COMPILED BY pamela ho
Published on 2 October 2014
Affordable Art Fair
In 1999, a Londoner by the name of Will Ramsey started a movement to make art accessible by putting the public in touch with talented but lesser-known independent artists, who sold their works for £50 to £2,500.
Called the Affordable Art Fair, it demystified the world of art by displaying clear information and prices for each art piece, providing art education and fun activities to inform and inspire.
This humble fair has since grown into a global brand, with 17 fairs held annually across four continents. Globally, it boasts 1.4 million visitors, with art sales amounting to S$427 million.
In May, the Affordable Art Fair in Singapore featured 82 galleries, over 600 artists, and saw Singaporeans buying close to S$4 million worth of art – a definite indicator of our nation’s growing appetite for contemporary art.
With prices ranging from S$100 to S$10,000, there’s something for everyone. So if you’ve never purchased a single piece of art and would like to start, this is the perfect place to be.
Arts House, The
Officially opened in 2004 by war heroine Elizabeth Choy, The Arts House is a unique multi-disciplinary arts centre that promotes literary, visual and performing arts.
Since 2011, it has focused on Singapore’s literary arts by promoting local writers and their works.
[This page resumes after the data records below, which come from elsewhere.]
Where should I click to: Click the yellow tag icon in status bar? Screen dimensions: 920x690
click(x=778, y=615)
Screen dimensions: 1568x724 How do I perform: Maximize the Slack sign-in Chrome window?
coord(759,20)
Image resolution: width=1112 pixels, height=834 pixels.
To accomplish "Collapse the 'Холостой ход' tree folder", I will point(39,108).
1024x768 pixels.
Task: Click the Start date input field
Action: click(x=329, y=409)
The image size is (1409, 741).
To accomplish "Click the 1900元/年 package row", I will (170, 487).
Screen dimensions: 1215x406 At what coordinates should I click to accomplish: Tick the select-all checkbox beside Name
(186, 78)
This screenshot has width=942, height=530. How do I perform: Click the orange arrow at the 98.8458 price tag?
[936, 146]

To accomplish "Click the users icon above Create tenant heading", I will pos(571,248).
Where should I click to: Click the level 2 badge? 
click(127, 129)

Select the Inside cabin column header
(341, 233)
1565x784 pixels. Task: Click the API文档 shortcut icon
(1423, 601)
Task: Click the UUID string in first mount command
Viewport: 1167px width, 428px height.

Here, you’ll enjoy writers’ talks, literary workshops, plays and film adaptations.
The historic building was erected by Irish architect George Coleman in 1827 as a private residence for Scottish merchant John Maxwell, and gazetted a national monument in 1992.
It has served as Singapore’s Court House (1842 – 1865) and Parliament House (1965 – 1999), and remains our oldest surviving government building. The bronze elephant that fronts the building was a gift to Singapore by Thailand’s King Chulalongkorn.
Few know that the corridor that’s known today as the Film Gallery used to house criminals in the 19thcentury. Beneath the space is a maze of tunnels and dungeons, believed to link all the major government buildings in the area and provide escape should the building come under siege.
Affectionately called the father of guitar music in Singapore, Alex Abisheganaden taught himself to play the guitar when he inherited one from his brother at the age of 15.
He is best known for founding the Singapore Classical Guitar Society in 1967, and for his work as a music composer and arranger for guitar ensembles. His works exude a distinctly Singaporean flavour, and his arrangements have featured the Indian sitar and Chinese erhu.
Alex devoted his life to education as a schoolteacher, principal and school inspector.
But in 1961, he took a year off to further his studies in guitar, voice and bass at London’s Royal College of Music. Incidentally, he’s the first in Southeast Asia to receive a Licentiate of the Royal Schools of Music (LRSM) for performance on the double bass.
For his commitment to the craft and his lifelong contribution, Alex Abisheganaden was awarded the prestigious Cultural Medallion in 1988.
Besides being the father of guitar music, he’s also the father of a renowned female jazz singer. Make a guess!